| viernes, 23 de noviembre de 2012 h |

Alexia Lario, presidenta de Adefarma

1- Tanto como penalizar no, pero lo que no hace es facilitarla, más que nada por el tiempo que se puede llegar a perder en la tramitación administrativa de dicho proceso.

2– Ni con mucho es la mejor manera de concienciar al paciente para que lleve a cabo el consumo racional de un medicamento que necesita para su enfermedad y que le ha prescrito el médico. Pienso que hay otras formas sobre todo a través de la educación social.

3- Por supuesto, además, quién mejor sino el médico de confianza para persuadir o desaconsejar el consumo de un medicamento que no se necesita. Es más, hay que tener en cuenta que el responsable de la prescripción es quien debe de decidir si emitir o no la receta. Y siendo el médico el funcionario responsable del proceso de emisión de la receta, debería ser quien cobrará el euro y no el farmacéutico.

4- Absolutamente, pero no solo agraviados sino también degradados a llevar a cabo una labor característica de funcionario cuando no lo somos y encima sin ninguna contraprestación ni compensación.

5- No lo sé, debería tenerla, como también debería tenerlos en Cataluña pero mire como están las cosas, lo que está claro es que hubiese sido mejor establecer de una vez la aportación, para todos, desde un planteamiento estructural evitando así sucesivas incursiones coyunturales de autonomías que no hacen sino generar el agravio, la confusión y la discriminación entre españoles.

Josep Esteve, presidente de Fefac

1- Más que penalizar la entorpece, puesto que la farmacia debe dedicar tiempo y recursos a una tarea administrativa que no le corresponde.

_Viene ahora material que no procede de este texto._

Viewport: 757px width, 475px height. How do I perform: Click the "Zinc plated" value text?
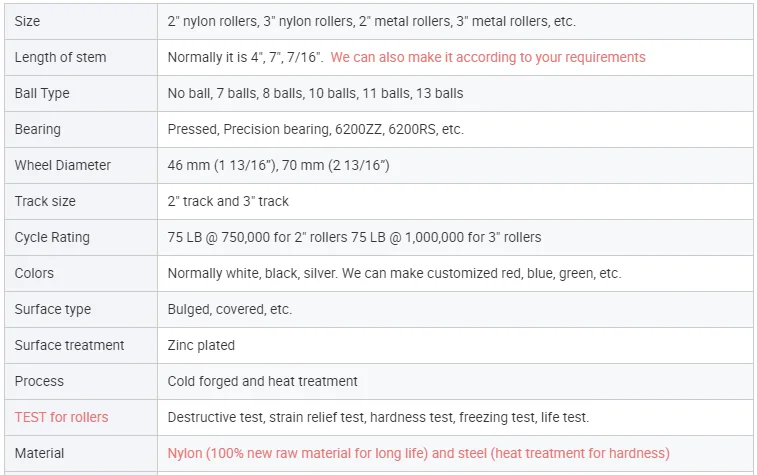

Ya dijimos en su día que, si la Administración decidía implantar una tasa farmacéutica era más lógico recaudarla donde se emiten las recetas, es decir, en los centros de salud.

2- Con el sistema de receta electrónica el paciente ya recibe la cantidad exacta de medicación que el médico prescribe con su criterio profesional, y que no le es posible retirar más ni en mayor cantidad que la pautada, de modo que la tasa no tendría por qué interferir en la racionalidad del consumo de fármacos. En cambio, sería necesario estudiar cuál es el efecto de la tasa sobre la adherencia al tratamiento.

3- Si hay un buen diagnóstico y prescripción, no entendemos que sea la farmacia el punto donde se implante un tique moderador del consumo, lo cual nos hace pensar que el objetivo de la medida es recaudatorio.

4- Más que agraviados como profesionales respecto a otros, los agraviados son los ciudadanos catalanes, que pagan un doble peaje por acceder a su medicación. Consideramos que el acceso a la prestación farmacéutica debe ser equitativo en todos los territorios del Estado.

5- No podemos saber en qué quedará la tasa, aunque nos parece que para tomar una decisión sobre su continuidad habría antes que analizar el efecto que ha tenido, pero basándose en criterios sanitarios y en términos de salud, no solo en económicos.